Il tempo per chiedere il rimborso scorre dall’ora del versamento errato

La vicenda controversa ha preso le mosse dal pensionamento, avvenuto nel 2001, di un contribuente, il quale percepiva dal proprio Fondo cassa un importo, a titolo di prestazioni di previdenza complementare maturato al 31 dicembre 2000, sul quale veniva operata la ritenuta del 28,48 per cento. Vicende successive portavano poi l’ufficio al ricalcolo del dovuto e, in relazione ai redditi soggetti a tassazione separata dichiarati nel 2002, richiedeva il versamento di un saldo Irpef.

Il contribuente presentava, allora, istanza di rimborso della somma 12.154,26 euro, dipendente dall’applicazione dell’aliquota del 28,48% sull’intero ammontare del credito previdenziale maturato, somma corrispondente al capitale versato dalle parti (datore di lavoro e lavoratore) nonché il riconoscimento degli interessi maturati. Diversamente, secondo il lavoratore, su quanto corrisposto a titolo di interessi, pari a 42.676,45 euro, non avrebbe dovuto essere applicata alcuna ulteriore imposizione all’atto dell’erogazione, in quanto le somme erano già state tassate alla fonte.

L’ufficio opponeva il proprio silenzio-rifiuto il quale veniva impugnato dinanzi la Ctp di Roma, la quale riteneva – in via preliminare – tempestiva l’istanza di rimborso, respingendo l’eccezione erariale e, nel merito, accoglieva la domanda subordinata proposta dal contribuente e affermava che doveva riconoscersi il diritto dell’istante a ottenere la tassazione sulla “componente interessi” nella misura ridotta del 12,50 per cento.
Quindi, proponeva appello alla citata pronuncia e il contribuente spiegava, a sua volta, ricorso incidentale rinnovando la richiesta di esclusione da ogni ulteriore tassazione delle somme corrispostegli in ragione degli interessi maturati. La Ctr del Lazio rigettava sia l’appello principale sia quello incidentale e confermava la decisione di primo grado.

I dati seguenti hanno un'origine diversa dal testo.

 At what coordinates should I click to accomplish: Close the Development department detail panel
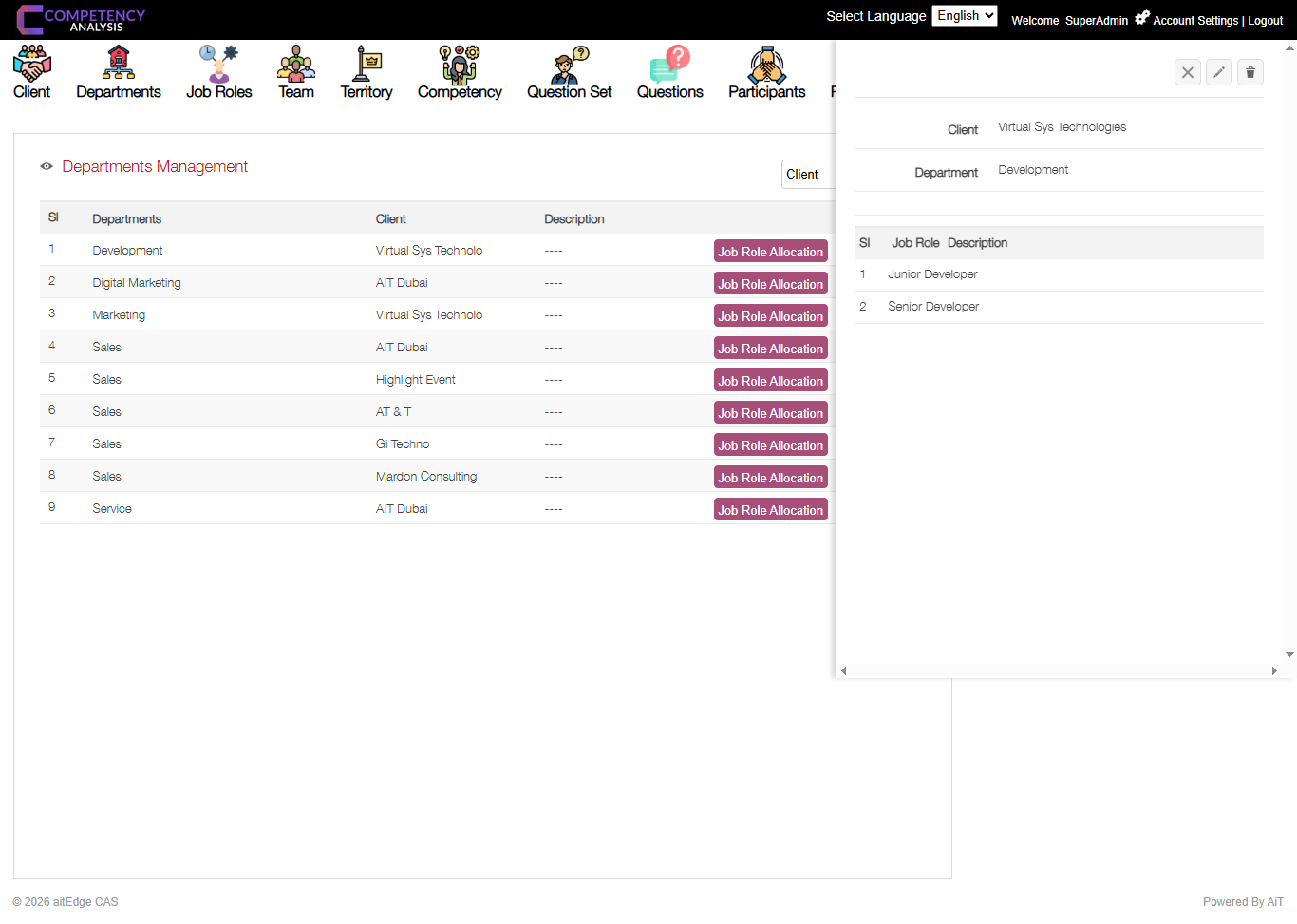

L’Amministrazione finanziaria ha interposto ricorso per cassazione, affidando l’impugnativa a quattro motivi di doglianza.
La suprema Corte, con l’ordinanza n. 15980 del 7 giugno scorso, ha accolto il ricorso dell’Agenzia e, decidendo nel merito, ha rigettato l’originaria impugnazione del contribuente.
I giudici di legittimità, all’esito della disamina delle posizioni assunte dalle parti in causa, hanno ritenuto meritevole di accoglimento il primo motivo di impugnazione – assorbiti i restanti – con il quale l’ufficio aveva lamentato la violazione o falsa applicazione dell’articolo 38, secondo comma, del Dpr n. 602/1973, in combinato disposto con l’articolo 21, comma 1, del Dlgs n. 546/1992, per avere la Ctr erroneamente ritenuto che il contribuente non fosse decaduto dalla facoltà di domandare il rimborso richiesto.

Sul punto, la Ctr osserva sinteticamente, che “in particolare giustamente il primo giudice ha considerato che il termine di decadenza del diritto al rimborso debba nel caso di specie, decorrere dal momento della ricezione da parte del contribuente dell’avviso bonario per l’applicazione della tassazione separata”. Il giudice dell’appello, però, non spiega per quale ragione abbia ritenuto corretta la valutazione operata dai giudici di primo grado.

La valutazione richiesta alla Corte di legittimità assumeva contorni di puro diritto in base al quale, nel caso concreto, l’ufficio evidenzia che lo stesso contribuente, nella sua istanza di rimborso, affermava che “dai conteggi relativi alla posizione chiusa al 31/12/2000, l’imponibile Irpef ammontava a Euro 75.187,28 sul quale è stata applicata una trattenuta Irpef del 28,48% pari a Euro 21.413,34”; di conseguenza “il diritto al rimborso della ritenuta indebitamente operata sarebbe da ritenersi venuto ad esistenza fin dalla data in cui è stata operata la medesima ritenuta, ossia fin dal 2002; il termine perentorio di quarantotto mesi di cui all’art. 38, II comma, del D.P.R. n. 602 del 1973 deve farsi decorrere dalla data del versamento: un eventuale differimento del dies a quo può ammettersi, sulla scorta del disposto del nominato art. 21, comma 1, secondo periodo del D.Lgs. n. 546 del 1992, unicamente nel caso in cui il diritto ad ottenere il rimborso si fondi su un presupposto venuto ad esistenza in un momento successivo, così che il rimborso non avrebbe potuto essere domandato prima di quel momento”.

Ebbene, il fatto che l’Amministrazione finanziaria abbia notificato al contribuente un “prospetto esaustivo dei conteggi effettuati”, non nega la circostanza che le trattenute, in ordine alle quali il rimborso è stato richiesto, fossero state effettuate, si assume indebitamente, ben più di quarantotto mesi prima che l’istanza di rimborso venisse presentata.

Sul punto, la Corte di cassazione, ha semplicemente richiamato l’ampia e consolidata giurisprudenza in base alla quale “il termine di decadenza per la presentazione dell’istanza di rimborso delle imposte sui redditi, previsto dall’art. 38 del d.P.R. n. 602 del 1973, decorre dal giorno dei singoli versamenti in acconto, nel caso in cui questi, già all’atto della loro effettuazione, risultino parzialmente o totalmente non dovuti, sussistendo, in questa ipotesi, l’interesse e la possibilità di richiedere il rimborso sin da tale momento, a nulla rilevando la successiva riliquidazione dell’imposta complessivamente dovuta. (Nella specie, la S.C., in applicazione del principio, ha cassato la decisione impugnata, ritenendo che il termine per l’istanza di rimborso decorresse, nell’ipotesi di effettuazione di una ritenuta da parte del sostituto d’imposta, da detto momento e non da quello in cui sia stato ricalcolato l’ammontare dell’imposta dovuta con l’evidenziazione del saldo a credito del contribuente)” (cfr  Cassazione, pronuncia n. 2533/2018).